POURQUOI FRACTIONNER ?Avant de s'interroger sur le "
comment fractionne-t-on? " , il me semble utile de rappeler ce qui motive le principe même du fractionné en vue d'une compétition d'endurance où il va falloir avant tout serrer les dents , et avoir cette fameuse une âme du guerrier ( au sens noble du terme) !!
Une compétition sou il serait illusoire de se dire que l'on va tenter d'appliquer à la lettre la séance fétiche de VMA de son coach ou de son plan type !!
Avant d’aborder la problématique de la gestion des fractionnés et de se déterminer sur le choix d'un contenu il est essentiel de s’interroger sur l’impact du concept même de fractionné au regard d’une performance sur un ultra ou une épreuve d'endurance qui par définition sera liée de manière dominante à une optimisation de l’endurance aérobie .
Faut-il rappeler qu'il sera assez rare de se faire des blocs de 30/30 à son prochain UTMB ou marathon de Paris
![Rolling Eyes :roll:](./images/smilies/icon_rolleyes.gif)
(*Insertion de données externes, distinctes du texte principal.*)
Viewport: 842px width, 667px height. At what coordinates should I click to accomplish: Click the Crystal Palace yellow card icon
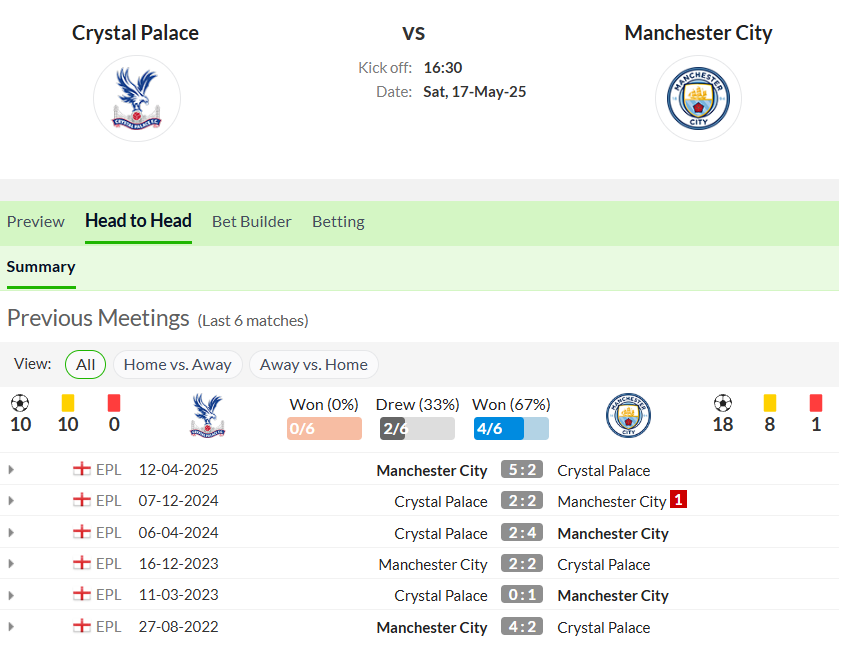(68, 403)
En revanche dans les deux cas, Lapalisse le dirait mieux que moi, il est quand même assez utile d'avoir acquis la capacité à tenir longtemps le plus haut % possible de sa VMA (la VMA étant grossièrement cette vitesse que l’on peut tenir entre 6 et 8min )
La séance de fractionnés a pour objectif premier de réaliser un cumul de travail qui serait impossible en continu.
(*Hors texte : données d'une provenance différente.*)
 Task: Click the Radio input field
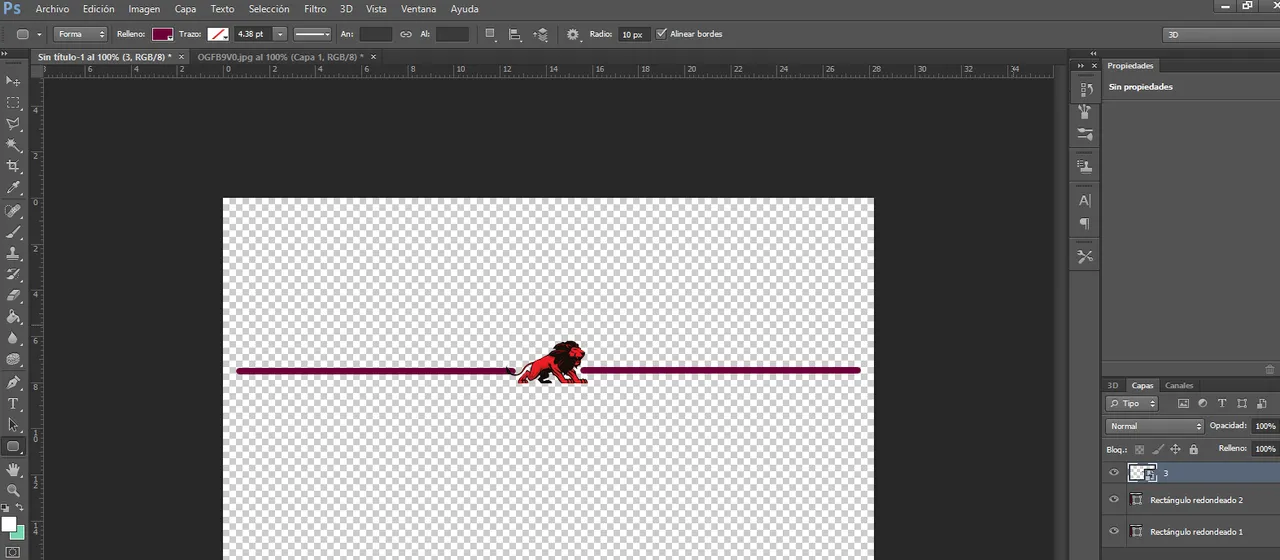tap(632, 34)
Ainsi faire une séance de 2 blocs de 10' de 30"x30", permettra à un compétiteur de passer 2 x 15’ à près de 100% de sa VMA... ce qui lui sera impossible à réaliser sur un enchainement continue de 2 x 15'
Ceci s’explique par 3 facteurs
> une moindre montée du taux d'acide lactique
> une moindre fatigue (cela permettra d’enchainer une autre séance de qualité derrière)
> un fort impact sur le système de transport d'oxygène
Le timing d'une séance de fractionnés La séance de fractionné est un ensemble comprenant deux timing aussi importants l'un que l'autre :
> la phase de l'intensité ciblée
> la phase de la récupération Chacun de ces timings comprends deux paramètres :
> la durée > L'intensité de l'effort soutenu .Pour ma part j'opte le plus souvent pour l'indicateur FC , et celà pour des raisons évidentes de facilité de contrôle au cours de l'action .
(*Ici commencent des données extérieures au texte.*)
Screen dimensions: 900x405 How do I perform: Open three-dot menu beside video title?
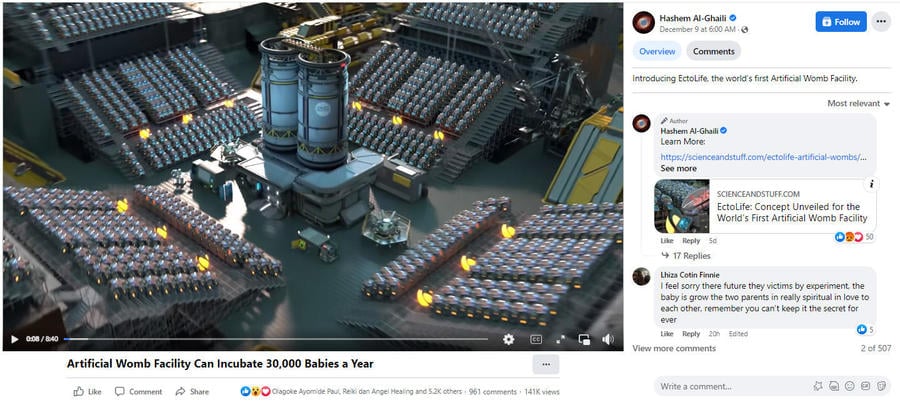coord(546,364)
On peut travailler avec l'indicateur de la puissance développé si on opte pour l'entrainement croisé avec des temps d'entrainement sur un vélo disposant d'un capteur de puissance
Le travail au % de VMA ne peut se structurer que sur un stade .... de plus à mon sens il est beaucoup trop difficile à maîtrisé sur l'instant pendant son effort.
la durée des fractionnés :
pour faire court on va dire qu'il y en a 4 , es voici du plus long ou plus court
>>> le travail de la tenue du seuil 1> généralement il se situe vers 85-87% de la FC max , mais seul un test d'effort pourra véritablement le déterminer)
> on va aller sur des timing de 20 à 45'
> ce type de fractionné est essentiel pour la préparation des marathons ou ultra trail
> la récupération entre les blocs n'est pas déterminante (de 3 à 15' ) , la montée en lactate reste faible
>>> le travail du seuil 2 sur des intervalles courts avec forte charge lactique > là il s'agit de monter progressivement au fil des fracs sur le seuil 2
> en fonction de son dégré de préparation et du moment ou se situe ce travail on ira des célèbrissimes séances de 30/30 aux redoutables séances de type pyramidale ( exemple : 1' - 2' - 3' -4'- 5'- 4' - 3'- 2' - 1') ou casse ou gimenez
http://www.diet-sport-coach.com/pages/content/info-entrainement/pma-gimenez-et-casse.htmlLà il faut serrer les dents , ce type de travail est essentiel pour être capable d'encaisser certains passages courts et raides dans les ultra trails sans forcément se retrouver scotché devant l'obstacle!!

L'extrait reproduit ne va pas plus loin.